(Collected data)
:::::

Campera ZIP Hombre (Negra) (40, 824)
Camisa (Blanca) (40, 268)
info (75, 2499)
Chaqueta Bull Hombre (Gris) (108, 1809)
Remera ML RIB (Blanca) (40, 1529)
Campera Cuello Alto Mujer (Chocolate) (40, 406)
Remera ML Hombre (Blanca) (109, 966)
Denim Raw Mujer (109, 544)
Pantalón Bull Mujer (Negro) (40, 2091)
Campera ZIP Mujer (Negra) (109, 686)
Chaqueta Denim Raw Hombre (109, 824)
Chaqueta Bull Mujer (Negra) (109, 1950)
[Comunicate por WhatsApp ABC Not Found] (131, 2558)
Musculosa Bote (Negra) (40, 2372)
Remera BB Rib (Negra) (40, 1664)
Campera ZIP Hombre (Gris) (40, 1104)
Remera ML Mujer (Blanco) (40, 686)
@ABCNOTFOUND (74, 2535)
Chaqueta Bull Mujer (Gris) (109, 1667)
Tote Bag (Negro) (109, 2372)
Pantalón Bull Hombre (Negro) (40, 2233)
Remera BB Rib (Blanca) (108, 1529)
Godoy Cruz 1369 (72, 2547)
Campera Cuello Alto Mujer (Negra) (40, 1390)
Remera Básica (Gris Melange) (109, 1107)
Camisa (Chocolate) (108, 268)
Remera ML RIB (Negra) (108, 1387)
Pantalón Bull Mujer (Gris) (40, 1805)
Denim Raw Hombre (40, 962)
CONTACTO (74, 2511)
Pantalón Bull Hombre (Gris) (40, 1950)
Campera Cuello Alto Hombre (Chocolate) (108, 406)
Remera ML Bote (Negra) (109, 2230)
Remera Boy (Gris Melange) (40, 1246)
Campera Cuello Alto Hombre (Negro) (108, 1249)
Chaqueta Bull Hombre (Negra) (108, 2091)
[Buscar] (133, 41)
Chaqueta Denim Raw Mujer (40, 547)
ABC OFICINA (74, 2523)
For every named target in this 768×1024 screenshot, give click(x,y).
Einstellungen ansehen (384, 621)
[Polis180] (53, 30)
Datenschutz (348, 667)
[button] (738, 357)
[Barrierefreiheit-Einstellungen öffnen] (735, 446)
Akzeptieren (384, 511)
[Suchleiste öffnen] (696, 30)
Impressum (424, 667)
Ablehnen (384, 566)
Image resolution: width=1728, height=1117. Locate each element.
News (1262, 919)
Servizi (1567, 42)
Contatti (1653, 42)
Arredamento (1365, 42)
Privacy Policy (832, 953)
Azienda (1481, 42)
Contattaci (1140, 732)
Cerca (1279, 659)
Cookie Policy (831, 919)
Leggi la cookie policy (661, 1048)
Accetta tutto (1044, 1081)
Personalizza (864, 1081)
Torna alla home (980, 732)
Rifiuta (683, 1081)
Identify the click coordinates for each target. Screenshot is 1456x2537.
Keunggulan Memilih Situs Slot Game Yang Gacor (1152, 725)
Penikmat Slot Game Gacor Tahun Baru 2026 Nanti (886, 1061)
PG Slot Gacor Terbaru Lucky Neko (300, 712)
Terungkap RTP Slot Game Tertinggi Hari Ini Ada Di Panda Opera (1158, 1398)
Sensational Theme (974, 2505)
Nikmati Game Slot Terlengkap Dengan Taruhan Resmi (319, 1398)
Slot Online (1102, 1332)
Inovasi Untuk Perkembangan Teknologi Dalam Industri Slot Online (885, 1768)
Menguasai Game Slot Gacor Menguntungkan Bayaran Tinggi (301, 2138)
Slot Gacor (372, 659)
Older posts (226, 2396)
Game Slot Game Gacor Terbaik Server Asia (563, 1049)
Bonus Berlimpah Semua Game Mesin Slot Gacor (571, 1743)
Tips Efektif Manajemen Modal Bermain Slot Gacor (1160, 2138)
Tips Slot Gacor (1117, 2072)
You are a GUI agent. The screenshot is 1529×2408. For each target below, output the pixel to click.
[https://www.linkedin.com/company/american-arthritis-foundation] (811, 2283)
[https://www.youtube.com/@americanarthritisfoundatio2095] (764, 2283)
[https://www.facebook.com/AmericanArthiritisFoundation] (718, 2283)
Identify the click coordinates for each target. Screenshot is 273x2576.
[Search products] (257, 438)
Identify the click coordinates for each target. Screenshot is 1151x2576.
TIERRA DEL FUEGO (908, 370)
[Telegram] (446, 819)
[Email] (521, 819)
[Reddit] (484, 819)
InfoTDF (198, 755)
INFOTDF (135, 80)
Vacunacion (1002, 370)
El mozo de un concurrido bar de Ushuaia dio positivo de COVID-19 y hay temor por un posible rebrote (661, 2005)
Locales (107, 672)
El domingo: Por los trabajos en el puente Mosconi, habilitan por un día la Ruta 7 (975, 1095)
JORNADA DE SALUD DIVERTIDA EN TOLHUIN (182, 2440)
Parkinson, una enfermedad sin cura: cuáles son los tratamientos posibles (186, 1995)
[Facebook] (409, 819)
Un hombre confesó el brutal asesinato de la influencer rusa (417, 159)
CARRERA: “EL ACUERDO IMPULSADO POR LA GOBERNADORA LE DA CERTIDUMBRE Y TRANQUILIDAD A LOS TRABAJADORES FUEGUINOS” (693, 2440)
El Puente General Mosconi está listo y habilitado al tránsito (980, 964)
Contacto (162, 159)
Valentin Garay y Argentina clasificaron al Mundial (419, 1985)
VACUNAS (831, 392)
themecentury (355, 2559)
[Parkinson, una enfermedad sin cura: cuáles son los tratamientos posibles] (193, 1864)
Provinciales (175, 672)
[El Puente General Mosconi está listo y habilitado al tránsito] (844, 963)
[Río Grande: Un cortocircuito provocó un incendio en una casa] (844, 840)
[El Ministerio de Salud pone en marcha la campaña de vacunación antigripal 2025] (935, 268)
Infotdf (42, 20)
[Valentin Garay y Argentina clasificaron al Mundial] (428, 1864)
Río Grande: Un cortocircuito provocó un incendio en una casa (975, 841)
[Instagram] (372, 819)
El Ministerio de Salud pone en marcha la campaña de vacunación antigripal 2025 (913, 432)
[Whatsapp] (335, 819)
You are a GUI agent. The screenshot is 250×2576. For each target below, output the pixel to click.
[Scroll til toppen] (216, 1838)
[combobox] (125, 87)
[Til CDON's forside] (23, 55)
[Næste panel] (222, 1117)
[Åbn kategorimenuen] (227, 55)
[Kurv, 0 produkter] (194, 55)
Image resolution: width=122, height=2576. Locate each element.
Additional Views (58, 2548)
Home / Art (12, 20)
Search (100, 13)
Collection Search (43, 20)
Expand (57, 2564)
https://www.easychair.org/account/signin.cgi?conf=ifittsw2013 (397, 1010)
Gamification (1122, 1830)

:::::

- _What needs to be done_: What should come out is the exact run of lines from the one holding "[Scroll til toppen] (216, 1838)" through the end of the records above, and nothing besides.

- _Output for this exercise_:
[Scroll til toppen] (216, 1838)
[combobox] (125, 87)
[Til CDON's forside] (23, 55)
[Næste panel] (222, 1117)
[Åbn kategorimenuen] (227, 55)
[Kurv, 0 produkter] (194, 55)
Image resolution: width=122, height=2576. Locate each element.
Additional Views (58, 2548)
Home / Art (12, 20)
Search (100, 13)
Collection Search (43, 20)
Expand (57, 2564)
https://www.easychair.org/account/signin.cgi?conf=ifittsw2013 (397, 1010)
Gamification (1122, 1830)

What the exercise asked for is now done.